Geraldine McDonald | |
---|---|
Born | Geraldine Player 13 May 1926 Wellington, New Zealand |
Died | 26 November 2018 92) Wellington, New Zealand | (aged
Occupations |
|
Children | 3 |
Academic background | |
Education | PhD in Education, Victoria University of Wellington, 1976 |
Academic work | |
Discipline | Education |
Sub-discipline | Pre-school education |
Institutions | New Zealand Council for Educational Research |
McDonald was born in Wellington on 13 May 1926. Her mother, Alma (née Fuller), was a clerical worker and her father, Gerald Player, was a public servant.[1][2] She attended Hataitai School, where she was dux in her final year, and subsequently Wellington East Girls' College. Her first year at the college was 1939 and coincided with the outbreak of the Second World War.[3] Her father committed suicide when she was 13, which meant McDonald and her mother had to live with her terminally ill aunt. In order to escape from her stressful home life she started at Dunedin Teachers' College at age 16.[2]

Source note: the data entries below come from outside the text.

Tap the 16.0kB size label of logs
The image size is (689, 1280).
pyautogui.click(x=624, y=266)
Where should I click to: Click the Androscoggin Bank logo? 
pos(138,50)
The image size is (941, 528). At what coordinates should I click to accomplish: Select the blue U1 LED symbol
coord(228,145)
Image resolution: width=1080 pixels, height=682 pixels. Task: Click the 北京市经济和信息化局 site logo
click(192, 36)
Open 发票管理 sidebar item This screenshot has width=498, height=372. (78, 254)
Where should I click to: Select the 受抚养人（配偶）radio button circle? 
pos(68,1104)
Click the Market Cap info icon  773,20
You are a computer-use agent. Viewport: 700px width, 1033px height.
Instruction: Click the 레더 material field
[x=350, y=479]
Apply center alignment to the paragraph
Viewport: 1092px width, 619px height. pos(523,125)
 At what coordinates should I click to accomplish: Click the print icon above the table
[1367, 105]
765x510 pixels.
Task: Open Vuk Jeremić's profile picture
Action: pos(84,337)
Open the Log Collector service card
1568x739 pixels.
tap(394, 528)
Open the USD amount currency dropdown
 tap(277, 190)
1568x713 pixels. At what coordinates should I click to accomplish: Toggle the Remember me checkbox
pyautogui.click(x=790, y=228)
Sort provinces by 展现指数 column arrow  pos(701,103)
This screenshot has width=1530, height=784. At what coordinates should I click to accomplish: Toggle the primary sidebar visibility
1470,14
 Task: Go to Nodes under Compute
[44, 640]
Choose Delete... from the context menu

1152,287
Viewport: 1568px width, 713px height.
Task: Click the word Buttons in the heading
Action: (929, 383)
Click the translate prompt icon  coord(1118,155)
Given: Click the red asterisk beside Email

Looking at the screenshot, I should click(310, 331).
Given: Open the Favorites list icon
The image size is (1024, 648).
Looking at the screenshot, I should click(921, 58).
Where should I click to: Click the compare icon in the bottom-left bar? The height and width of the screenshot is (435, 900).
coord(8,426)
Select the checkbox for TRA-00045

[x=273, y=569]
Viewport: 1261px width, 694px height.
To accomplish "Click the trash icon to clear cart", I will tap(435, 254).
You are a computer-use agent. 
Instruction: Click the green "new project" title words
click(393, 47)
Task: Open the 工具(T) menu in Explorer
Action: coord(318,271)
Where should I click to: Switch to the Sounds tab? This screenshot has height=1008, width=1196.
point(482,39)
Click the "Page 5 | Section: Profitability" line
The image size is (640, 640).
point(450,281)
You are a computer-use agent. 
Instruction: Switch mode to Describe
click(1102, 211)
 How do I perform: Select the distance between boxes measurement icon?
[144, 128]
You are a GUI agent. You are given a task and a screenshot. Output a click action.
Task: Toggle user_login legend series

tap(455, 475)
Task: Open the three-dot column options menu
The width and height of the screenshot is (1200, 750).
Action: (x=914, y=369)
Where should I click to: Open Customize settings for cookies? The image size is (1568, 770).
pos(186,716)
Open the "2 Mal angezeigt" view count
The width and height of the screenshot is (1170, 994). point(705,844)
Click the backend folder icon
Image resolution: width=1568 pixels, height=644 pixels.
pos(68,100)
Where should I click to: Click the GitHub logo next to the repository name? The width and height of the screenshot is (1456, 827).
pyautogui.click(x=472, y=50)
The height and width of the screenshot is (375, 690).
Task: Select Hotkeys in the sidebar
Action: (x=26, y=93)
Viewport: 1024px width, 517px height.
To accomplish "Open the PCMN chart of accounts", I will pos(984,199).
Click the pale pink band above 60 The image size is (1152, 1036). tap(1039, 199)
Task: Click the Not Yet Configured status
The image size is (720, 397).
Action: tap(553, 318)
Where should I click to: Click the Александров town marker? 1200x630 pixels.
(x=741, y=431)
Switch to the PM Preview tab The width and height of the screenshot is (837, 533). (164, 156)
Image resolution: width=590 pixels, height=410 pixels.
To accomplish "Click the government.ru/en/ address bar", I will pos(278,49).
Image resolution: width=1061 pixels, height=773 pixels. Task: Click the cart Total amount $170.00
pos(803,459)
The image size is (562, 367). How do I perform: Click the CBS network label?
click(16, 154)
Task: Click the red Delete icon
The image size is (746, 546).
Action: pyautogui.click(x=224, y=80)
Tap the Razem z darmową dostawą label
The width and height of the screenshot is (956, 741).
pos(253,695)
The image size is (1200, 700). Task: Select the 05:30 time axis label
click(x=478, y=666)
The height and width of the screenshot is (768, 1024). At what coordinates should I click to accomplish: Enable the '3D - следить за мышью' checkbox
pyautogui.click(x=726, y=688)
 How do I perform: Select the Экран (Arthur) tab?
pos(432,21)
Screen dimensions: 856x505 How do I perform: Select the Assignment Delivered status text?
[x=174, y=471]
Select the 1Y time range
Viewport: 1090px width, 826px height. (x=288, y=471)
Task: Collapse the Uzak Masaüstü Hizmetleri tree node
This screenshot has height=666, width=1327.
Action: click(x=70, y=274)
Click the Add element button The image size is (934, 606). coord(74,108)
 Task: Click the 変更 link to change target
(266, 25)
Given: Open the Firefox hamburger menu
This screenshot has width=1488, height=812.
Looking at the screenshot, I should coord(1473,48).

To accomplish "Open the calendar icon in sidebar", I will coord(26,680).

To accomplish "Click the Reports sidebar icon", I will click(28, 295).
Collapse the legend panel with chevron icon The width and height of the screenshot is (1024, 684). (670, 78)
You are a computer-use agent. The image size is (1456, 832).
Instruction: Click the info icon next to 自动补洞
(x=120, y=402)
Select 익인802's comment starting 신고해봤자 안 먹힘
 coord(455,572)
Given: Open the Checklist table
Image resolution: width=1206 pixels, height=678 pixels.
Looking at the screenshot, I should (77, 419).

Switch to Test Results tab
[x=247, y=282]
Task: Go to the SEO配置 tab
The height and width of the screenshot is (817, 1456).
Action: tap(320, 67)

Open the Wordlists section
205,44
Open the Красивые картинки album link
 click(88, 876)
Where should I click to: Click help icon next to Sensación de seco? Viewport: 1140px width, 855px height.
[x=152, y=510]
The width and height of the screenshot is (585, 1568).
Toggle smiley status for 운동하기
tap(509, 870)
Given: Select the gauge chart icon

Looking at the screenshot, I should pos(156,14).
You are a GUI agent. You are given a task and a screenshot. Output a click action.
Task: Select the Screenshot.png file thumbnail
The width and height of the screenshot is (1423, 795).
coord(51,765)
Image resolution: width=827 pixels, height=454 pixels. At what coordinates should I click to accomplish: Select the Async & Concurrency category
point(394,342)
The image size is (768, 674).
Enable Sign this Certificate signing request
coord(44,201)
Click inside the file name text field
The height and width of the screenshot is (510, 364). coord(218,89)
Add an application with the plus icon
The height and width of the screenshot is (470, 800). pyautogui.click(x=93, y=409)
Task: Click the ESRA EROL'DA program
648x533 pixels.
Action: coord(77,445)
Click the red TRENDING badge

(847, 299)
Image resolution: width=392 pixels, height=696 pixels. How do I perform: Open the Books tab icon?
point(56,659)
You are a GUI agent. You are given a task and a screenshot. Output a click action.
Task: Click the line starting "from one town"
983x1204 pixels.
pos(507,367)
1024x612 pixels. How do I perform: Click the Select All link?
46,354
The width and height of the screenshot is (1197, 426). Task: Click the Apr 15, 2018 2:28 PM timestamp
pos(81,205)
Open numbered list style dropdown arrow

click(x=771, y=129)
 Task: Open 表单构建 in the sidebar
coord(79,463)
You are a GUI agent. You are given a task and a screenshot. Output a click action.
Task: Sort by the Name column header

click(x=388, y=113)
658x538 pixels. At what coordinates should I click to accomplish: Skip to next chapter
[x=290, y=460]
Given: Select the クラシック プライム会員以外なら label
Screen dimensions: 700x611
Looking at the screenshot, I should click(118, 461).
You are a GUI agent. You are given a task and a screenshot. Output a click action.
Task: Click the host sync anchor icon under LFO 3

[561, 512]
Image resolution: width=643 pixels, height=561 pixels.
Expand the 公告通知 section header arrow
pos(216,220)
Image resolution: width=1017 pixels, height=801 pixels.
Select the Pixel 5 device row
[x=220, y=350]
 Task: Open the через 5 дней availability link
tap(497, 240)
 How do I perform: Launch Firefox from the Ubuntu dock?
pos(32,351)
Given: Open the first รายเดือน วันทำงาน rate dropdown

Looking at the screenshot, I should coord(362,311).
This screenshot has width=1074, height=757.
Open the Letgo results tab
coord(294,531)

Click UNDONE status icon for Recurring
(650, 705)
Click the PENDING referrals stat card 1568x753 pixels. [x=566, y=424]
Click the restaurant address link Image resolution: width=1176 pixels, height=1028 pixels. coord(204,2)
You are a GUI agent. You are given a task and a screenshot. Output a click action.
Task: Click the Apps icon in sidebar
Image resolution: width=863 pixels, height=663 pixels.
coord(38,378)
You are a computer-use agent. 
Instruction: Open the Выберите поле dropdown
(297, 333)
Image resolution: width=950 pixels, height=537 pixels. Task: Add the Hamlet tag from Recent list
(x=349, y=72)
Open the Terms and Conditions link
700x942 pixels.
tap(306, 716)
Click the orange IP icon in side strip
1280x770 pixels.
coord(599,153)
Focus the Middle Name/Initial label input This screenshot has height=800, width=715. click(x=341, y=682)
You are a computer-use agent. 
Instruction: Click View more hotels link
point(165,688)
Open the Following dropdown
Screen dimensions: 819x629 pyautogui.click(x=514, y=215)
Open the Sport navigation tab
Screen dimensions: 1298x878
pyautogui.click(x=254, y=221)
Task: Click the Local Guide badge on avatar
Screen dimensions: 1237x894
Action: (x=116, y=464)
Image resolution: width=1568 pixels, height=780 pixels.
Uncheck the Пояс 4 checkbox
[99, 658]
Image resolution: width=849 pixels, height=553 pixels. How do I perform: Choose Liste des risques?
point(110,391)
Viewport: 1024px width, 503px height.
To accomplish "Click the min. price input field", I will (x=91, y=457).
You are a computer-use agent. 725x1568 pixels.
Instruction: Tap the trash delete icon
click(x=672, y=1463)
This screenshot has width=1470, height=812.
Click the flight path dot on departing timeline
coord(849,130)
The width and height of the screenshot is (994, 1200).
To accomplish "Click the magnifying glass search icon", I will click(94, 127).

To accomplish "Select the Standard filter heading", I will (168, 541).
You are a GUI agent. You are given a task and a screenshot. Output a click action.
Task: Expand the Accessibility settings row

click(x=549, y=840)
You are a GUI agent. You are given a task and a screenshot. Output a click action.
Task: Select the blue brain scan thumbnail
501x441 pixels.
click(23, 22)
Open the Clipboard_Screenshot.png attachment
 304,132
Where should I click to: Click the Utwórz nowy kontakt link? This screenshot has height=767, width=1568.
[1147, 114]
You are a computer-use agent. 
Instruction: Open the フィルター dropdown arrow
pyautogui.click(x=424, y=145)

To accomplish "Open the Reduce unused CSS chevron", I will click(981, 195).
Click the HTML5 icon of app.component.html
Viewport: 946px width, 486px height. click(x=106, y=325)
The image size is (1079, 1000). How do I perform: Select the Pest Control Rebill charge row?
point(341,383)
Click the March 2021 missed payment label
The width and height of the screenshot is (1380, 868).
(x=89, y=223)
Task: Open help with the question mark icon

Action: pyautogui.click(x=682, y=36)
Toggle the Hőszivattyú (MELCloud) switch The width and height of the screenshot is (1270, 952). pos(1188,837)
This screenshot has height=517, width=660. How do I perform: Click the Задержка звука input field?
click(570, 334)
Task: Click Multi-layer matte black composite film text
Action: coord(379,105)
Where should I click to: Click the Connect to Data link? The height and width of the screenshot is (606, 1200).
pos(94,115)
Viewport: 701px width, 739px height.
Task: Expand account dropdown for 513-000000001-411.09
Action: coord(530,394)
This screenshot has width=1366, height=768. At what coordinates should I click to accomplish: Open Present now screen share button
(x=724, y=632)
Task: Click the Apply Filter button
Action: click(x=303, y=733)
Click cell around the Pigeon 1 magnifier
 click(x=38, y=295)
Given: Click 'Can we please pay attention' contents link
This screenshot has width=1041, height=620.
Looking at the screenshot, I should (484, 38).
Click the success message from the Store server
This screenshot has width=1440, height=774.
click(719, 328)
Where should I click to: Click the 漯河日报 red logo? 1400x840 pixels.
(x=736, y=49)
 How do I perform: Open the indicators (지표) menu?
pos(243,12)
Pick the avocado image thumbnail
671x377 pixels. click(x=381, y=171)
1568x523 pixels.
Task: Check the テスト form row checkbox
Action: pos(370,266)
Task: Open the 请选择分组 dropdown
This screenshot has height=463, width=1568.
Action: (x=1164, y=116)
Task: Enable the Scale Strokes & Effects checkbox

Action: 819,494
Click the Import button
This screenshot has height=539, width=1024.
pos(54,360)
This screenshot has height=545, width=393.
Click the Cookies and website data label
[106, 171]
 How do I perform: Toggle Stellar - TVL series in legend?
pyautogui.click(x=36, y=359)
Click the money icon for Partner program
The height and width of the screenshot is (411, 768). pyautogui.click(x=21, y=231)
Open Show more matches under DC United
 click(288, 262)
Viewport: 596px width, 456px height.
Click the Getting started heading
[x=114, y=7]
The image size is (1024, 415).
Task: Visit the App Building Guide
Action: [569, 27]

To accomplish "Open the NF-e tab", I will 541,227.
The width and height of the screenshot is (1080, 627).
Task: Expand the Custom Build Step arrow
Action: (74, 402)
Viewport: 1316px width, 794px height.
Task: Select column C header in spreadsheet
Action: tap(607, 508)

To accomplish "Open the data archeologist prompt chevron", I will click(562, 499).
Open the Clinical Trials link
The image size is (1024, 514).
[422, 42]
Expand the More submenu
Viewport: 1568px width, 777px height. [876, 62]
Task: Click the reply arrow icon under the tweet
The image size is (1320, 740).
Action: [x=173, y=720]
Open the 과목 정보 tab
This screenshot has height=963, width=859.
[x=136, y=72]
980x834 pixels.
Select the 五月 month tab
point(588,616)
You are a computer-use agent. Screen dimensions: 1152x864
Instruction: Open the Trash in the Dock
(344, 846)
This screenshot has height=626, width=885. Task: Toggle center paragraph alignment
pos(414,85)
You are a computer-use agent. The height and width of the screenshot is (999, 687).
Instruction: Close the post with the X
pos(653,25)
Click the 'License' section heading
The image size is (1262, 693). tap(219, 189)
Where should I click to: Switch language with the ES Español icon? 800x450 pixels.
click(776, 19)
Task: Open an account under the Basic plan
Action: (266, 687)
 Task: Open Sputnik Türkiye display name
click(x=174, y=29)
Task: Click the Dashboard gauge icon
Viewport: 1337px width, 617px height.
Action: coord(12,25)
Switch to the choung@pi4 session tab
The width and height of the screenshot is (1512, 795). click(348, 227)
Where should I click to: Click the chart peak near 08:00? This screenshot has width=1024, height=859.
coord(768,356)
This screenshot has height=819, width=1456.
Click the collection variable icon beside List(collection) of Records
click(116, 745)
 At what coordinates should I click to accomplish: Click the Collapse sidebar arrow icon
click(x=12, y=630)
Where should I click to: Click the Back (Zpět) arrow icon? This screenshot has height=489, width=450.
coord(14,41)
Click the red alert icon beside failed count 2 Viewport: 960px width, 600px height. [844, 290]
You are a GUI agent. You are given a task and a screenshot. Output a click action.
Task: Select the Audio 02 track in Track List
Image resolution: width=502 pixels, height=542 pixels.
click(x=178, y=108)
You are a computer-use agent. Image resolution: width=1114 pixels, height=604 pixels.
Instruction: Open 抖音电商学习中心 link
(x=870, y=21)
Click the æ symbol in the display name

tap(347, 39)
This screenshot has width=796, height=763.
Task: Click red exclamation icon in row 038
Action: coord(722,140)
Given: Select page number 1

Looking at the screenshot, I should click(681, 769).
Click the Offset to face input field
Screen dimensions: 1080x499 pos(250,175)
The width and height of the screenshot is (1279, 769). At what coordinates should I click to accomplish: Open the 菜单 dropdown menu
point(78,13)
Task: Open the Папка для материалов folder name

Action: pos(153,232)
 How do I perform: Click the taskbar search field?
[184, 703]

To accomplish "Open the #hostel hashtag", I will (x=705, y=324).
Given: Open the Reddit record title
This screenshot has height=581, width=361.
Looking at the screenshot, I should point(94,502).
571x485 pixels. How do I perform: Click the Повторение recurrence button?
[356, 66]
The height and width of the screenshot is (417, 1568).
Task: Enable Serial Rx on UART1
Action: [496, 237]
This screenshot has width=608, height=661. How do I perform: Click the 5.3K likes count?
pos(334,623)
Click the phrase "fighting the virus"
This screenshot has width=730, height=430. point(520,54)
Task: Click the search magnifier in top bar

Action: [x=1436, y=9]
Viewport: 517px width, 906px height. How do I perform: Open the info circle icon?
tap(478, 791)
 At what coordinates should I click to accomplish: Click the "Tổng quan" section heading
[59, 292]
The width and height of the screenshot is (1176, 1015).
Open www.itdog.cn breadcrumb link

While studying at college McDonald encountered the work of Susan Sutherland Isaacs and became interested in the idea of studying human behaviour.[2] After graduating she taught the subject of clothing at Hutt Valley Memorial Technical College and studied part-time at Victoria University of Wellington, starting in 1944.[3] She said that when she started university "young women just weren't taken seriously", and that women "were just at university to fill in time before marriage and to find someone to marry".[2] In 1948 she completed her Bachelor of Arts and married; she then moved to London with her husband for three years, where she taught in secondary schools.[2] She and her husband had three children together.[3][1] As a young mother, she became involved with the Kelburn Playcentre, where she developed her advocacy skills and eventually took on national leadership roles for Playcentre.[1][2]
In 1959 she published a textbook, You and Your Clothes, for the School Certificate course on clothing and textiles.[2][3] The family spent three years in Indonesia in the early 1960s as part of the Colombo Plan.[3] On their return she was the assistant principal at the Wellington Free Kindergarten Teachers' College for a period, but decided she would like to return to academia.[1][2]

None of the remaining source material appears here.